Perhaps the same is true of your kid and what you found? He may have been lookin for just any smut and this is what he acquired by accident, or it contained something else he liked (descriptions of older women? an experienced woman instructing an inexperienced young man?) or that spoke to him.

Erotic fiction on the net just flat-out tends to have weird themes in it. I don't know if that's because the people who tend to write it by nature have unusual tastes or because it's more likely to be an outlet for people who can't get their jollies with the more typical picture/video smut.
posted by phearlez at 10:22 AM on April 25, 2007


No, there's nothing wrong with it. If he was into any kind of incest you'd probably have some warning signs by the time he was 17. I'm seeing some other warning signs in the question that may have more to do with his lack of dates, though.
posted by rhizome at 11:17 AM on April 25, 2007


Ditto what many have said. Fantasies can be what some would consider whacked-out and not truly representative of what one actually fantasizes about. I've been quite turned on by reading a lot of erotica that would totally gross me out if the stories were about things that were actually happening in my life. (Not to mention, I might be in jail. ;) )
posted by iguanapolitico at 11:22 AM on April 25, 2007


Erotic fiction on the net just flat-out tends to have weird themes in it.
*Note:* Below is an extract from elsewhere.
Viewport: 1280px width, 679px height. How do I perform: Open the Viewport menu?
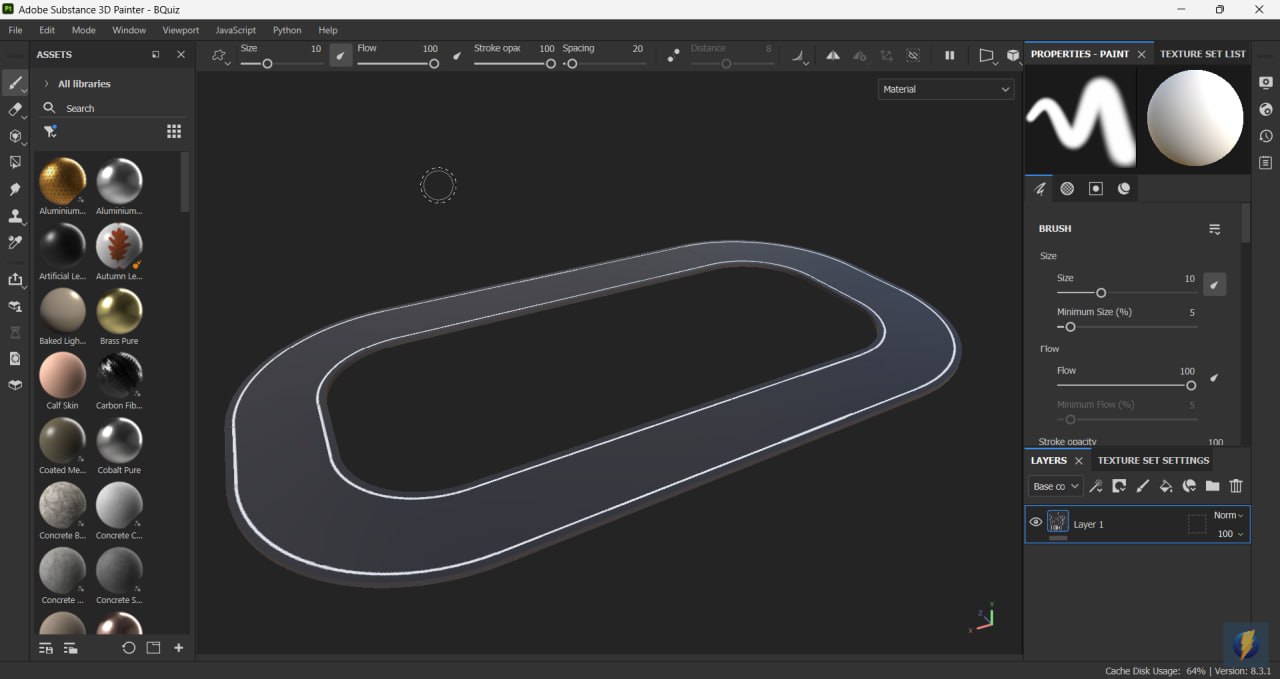(180, 30)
A-freaking-men. It's quite possible your son was looking through stories and came across some that weren't well labeled. Given that you don't have any way of knowing how far he read in, it's perfectly possible that he read halfway through and then realized, euch, that's his sister! and closed the page.
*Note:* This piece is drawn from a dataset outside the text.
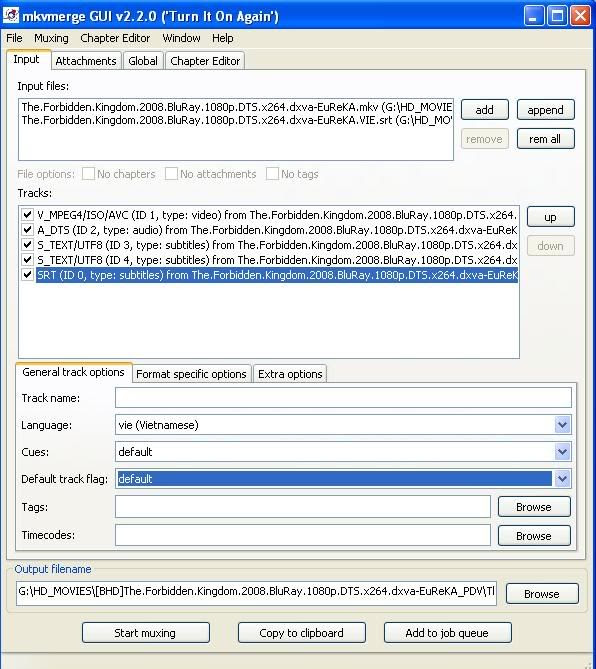Open the Chapter Editor menu
Screen dimensions: 596x669
pos(115,38)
It's also possible that while he was embarrassed to see you nursing, he also found it kind of hot, and is looking for a way to safely explore the conflictedness he feels about that. I can totally imagine that being the case.
posted by crinklebat at 12:35 PM on April 25, 2007


For goodness sake don't tell him! Just let him be.
posted by dydecker at 1:11 PM on April 25, 2007


Yes, not unusual. Not a problem. Every dude your son's age has looked/looks at internet porn, and quite a few of them will look at incest porn. As long as it's not about little prepubescent kids, ignore it.
posted by Justinian at 2:35 PM on April 25, 2007


When I was a teenager, I remember that just about the only place to find pornographic stories about teenagers was to look in the incest section. Besides, the taboo is awfully hot.
posted by Netzapper at 3:45 PM on April 25, 2007


(Note: my teenage years were spent on the net.)
posted by Netzapper at 3:45 PM on April 25, 2007


It's pretty normal to like (or at least look at) porn about things that might be wrong/creepy in real life, and it definitely doesn't mean he would try to act it out. Or, what everyone else said.
posted by Many bubbles at 7:24 PM on April 25, 2007


Yes, it's normal. When I found my teenage son had been looking at mild porn, his father had no problems with it at all. After thinking it over, I told my son (1) why some people object to porn (as a feminist I really felt he should at least know what the issues are) and (2) do a better job of hiding it because I really didn't want his younger sister to come across it.

He sat there in what was probably an very embarrassed silence and made sure that he didn't leave tracks in the future. That worked for me.

Also, I've known adult who liked some pretty extreme porn but would never do something immoral in their real life. It is kind of like when I gave my son the lecture about guns and violence on TV (he was maybe in kindergarten at the time) and he said "Mom, I know the difference between what is real and what is pretend." On the other hand, maybe this is a good time for his father (if available) to talk him in general terms about girls and what one might do with them.
posted by metahawk at 9:57 PM on April 25, 2007


Infant sister is new. At 17, he'd already fantasized about a hypthetical sister, most likely, since he did not have one, there was no 'Ewww!' factor.

I've always had fantasies about a brother (I'm gay). Never had a brother! Any gay man I've talked to, who had brothers, find such fantasies totally lame. Those that had no brothers, mostly find them hot.